Missouri highway patrol and DOT employees involved with HELP, the state auditor said, attempted to influence contracting decisions in Texas, Kansas and Minnesota by advocating for HELP and steering states away from competitors. In one instance, the auditor says, a state employee attended a conference and discussed the intention to endorse the services of HELP.

Perhaps more seriously for former Missouri state employees, within a year after leaving state employment, three were subsequently hired by or contracted with HELP. Two had business-related communications with the state of Missouri, including with former subordinates, the press release from the auditor notes, adding that Missouri law requires former state employees to wait at least a year after leaving state employment before performing any paid service in which they would attempt to influence decisions of an agency where they had supervisory duties. Former state employees also are prohibited from performing any paid service that relates to any decision in which they were directly concerned or personally participated while they were employed by the state.

HELP Inc. maintains that its board conducts itself ethically, and that members must abstain from any vote on a project or expenditure that “solely benefits his or her state.”

Furthermore, a central confounding issue in the delay Drivewyze has experienced in fully deploying its competing service in Missouri goes beyond just the alleged conflicts of interest. The issue has to do with the reality that weigh-in-motion (WIM) equipment in the state, unlike in other states, was paid for (to the tune of a $21 million investment, according to the auditor) and is wholly owned by the HELP nonprofit, and utilized in conjunction with the PrePass service. A lengthy comment from HELP board Chair John Esparza, also President of the Texas Trucking Association, was provided to Overdrive May 1, in which Esparza blames Drivewyze’s lack of success in the state not on undue influence from Missouri state employees involved with HELP but on the inability of the state to compel HELP to allow Drivewyze access to PrePass’ own WIM sensors, a necessary component of bypass programs there.

Missouri state law, Esparza maintains, requires “the weighing of trucks authorized for bypass.” When Drivewyze initially deployed in the state to conduct a pilot test of the service, the company, without access to existing PrePass weigh-in-motion sensors and the data emanating from them, thus “failed to comply” with that requirement.

“The [auditor’s] report does not mention these facts,” Esparza adds, facts he sees as central to the reason that Missouri ultimately ended its initial agreement with Drivewyze to deploy its bypass service there. The state auditor, who Esparza says “never contacted or interviewed two individuals named in the audit report who currently work for HELP in positions unrelated to Missouri” despite offers to connect, does detail the WIM access issue in the report, noting its unique structure among states.
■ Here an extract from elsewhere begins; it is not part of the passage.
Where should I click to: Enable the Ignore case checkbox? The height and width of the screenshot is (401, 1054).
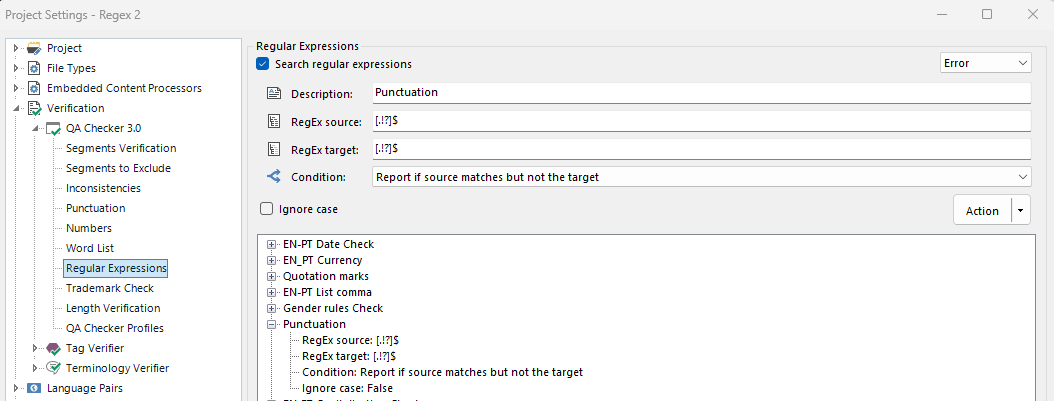(266, 210)
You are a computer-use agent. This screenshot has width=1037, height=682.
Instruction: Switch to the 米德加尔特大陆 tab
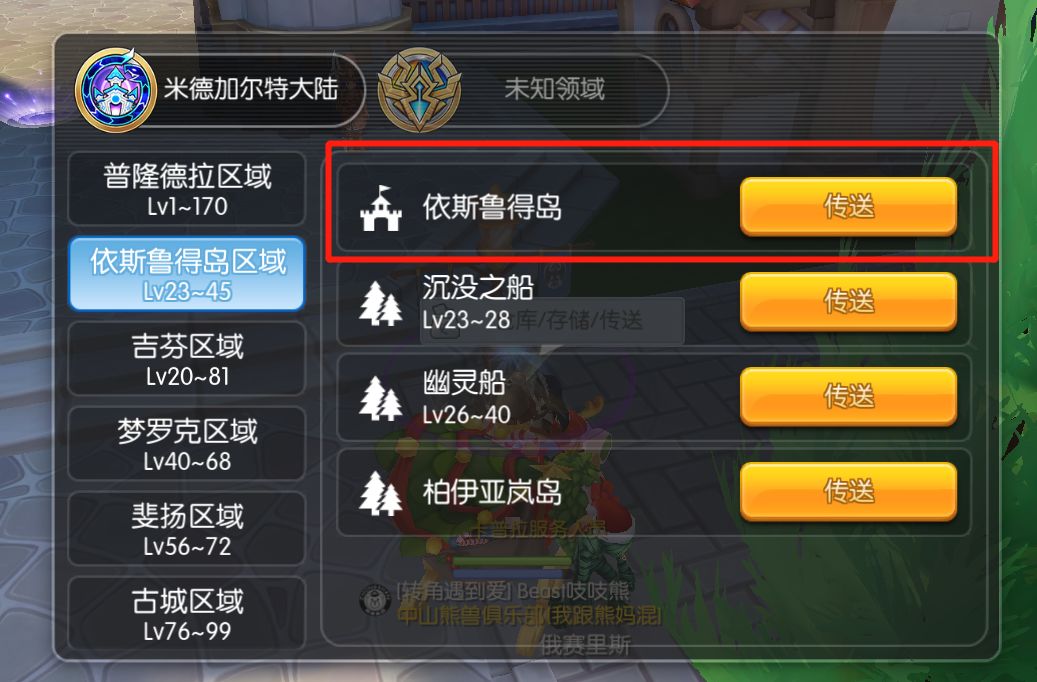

Most states do retain ownership of WIM equipment and data and allow bypass services to utilize them.

As noted at the top of this story, both PrePass and Drivewyze inked new contracts with the Missouri DOT to deploy services there in April of 2017. Since receiving the contract notification, Esparza says, “HELP has invested an additional $400,000 to ensure its [weigh in motion (WIM) sensors] continue to meet truck WIM weight screening standards established by the Federal Highway Administration.”

Yet Esparza says that, “despite all of Drivewyze’s press releases and claims, Drivewyze still has not installed a single WIM in Missouri more than a year after being notified of the contract award” in April 2017, “and continues to pursue a mandate requiring HELP to provide Drivewyze access to HELP’s WIMs and carrier data.” Esparza sees Drivewyze as essentially “attempting to leverage the long-term investment in Missouri made by HELP.”

Asked whether the company planned to deploy it’s own WIM equipment in the state, Drivewyze reps offered a statement from President and CEO Brian Heath that the company would be “restoring bypass services in Missouri for our customers in the coming weeks, starting with two Joplin sites. We are looking forward to continuing to work with both the Missouri Department of Transportation and Missouri State Highway Patrol to get the remaining sites up and running in the fastest and most efficient way possible.”